> _Exercise goal_
Repeat the items verbatim, beginning at the line that contains "You are a GUI" and stopping after the line that contains "The height and".

> _Data_
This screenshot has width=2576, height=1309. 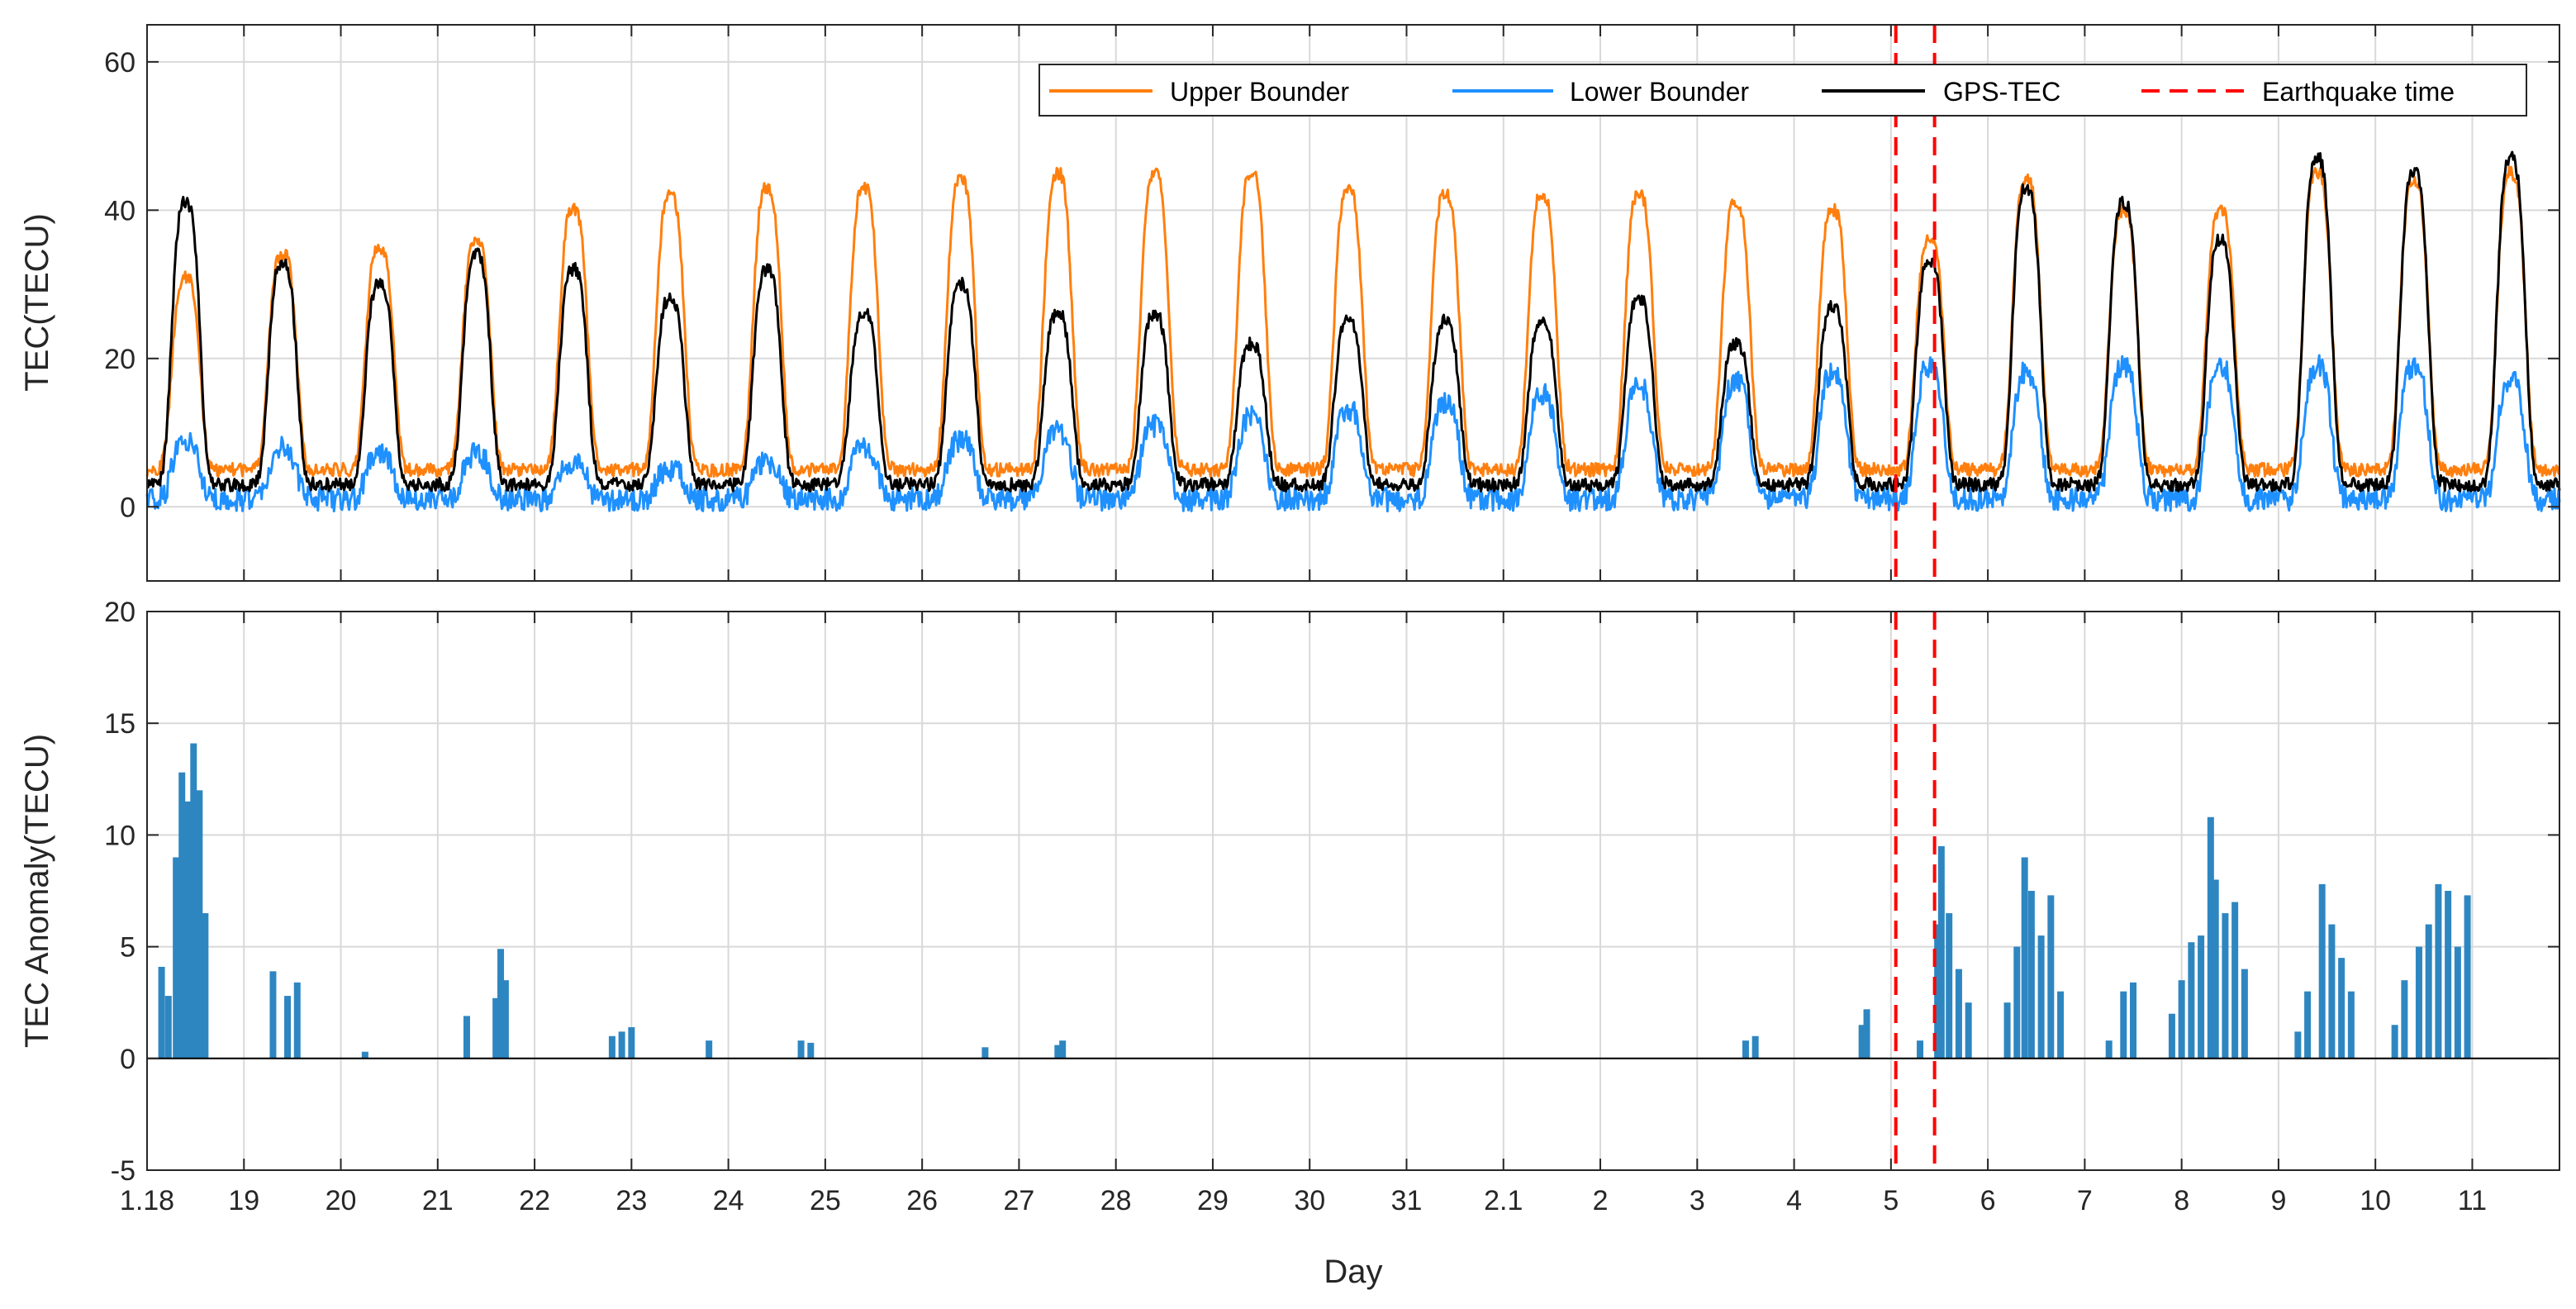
==
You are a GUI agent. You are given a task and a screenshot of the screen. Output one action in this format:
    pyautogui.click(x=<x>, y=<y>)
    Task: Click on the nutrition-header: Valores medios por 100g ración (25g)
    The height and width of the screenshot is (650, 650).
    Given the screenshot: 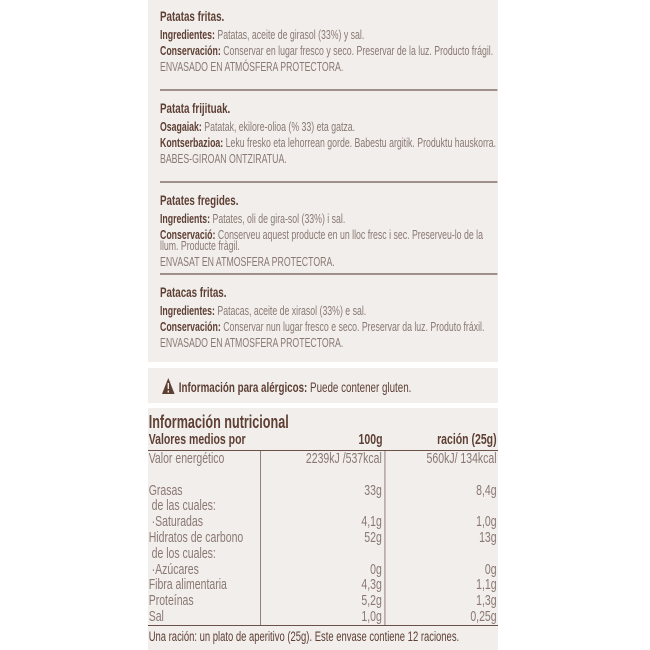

> _Solution to this problem_
You are a GUI agent. You are given a task and a screenshot of the screen. Output one action in this format:
    pyautogui.click(x=<x>, y=<y>)
    Task: Click on the nutrition-header: Valores medios por 100g ración (25g)
    The height and width of the screenshot is (650, 650).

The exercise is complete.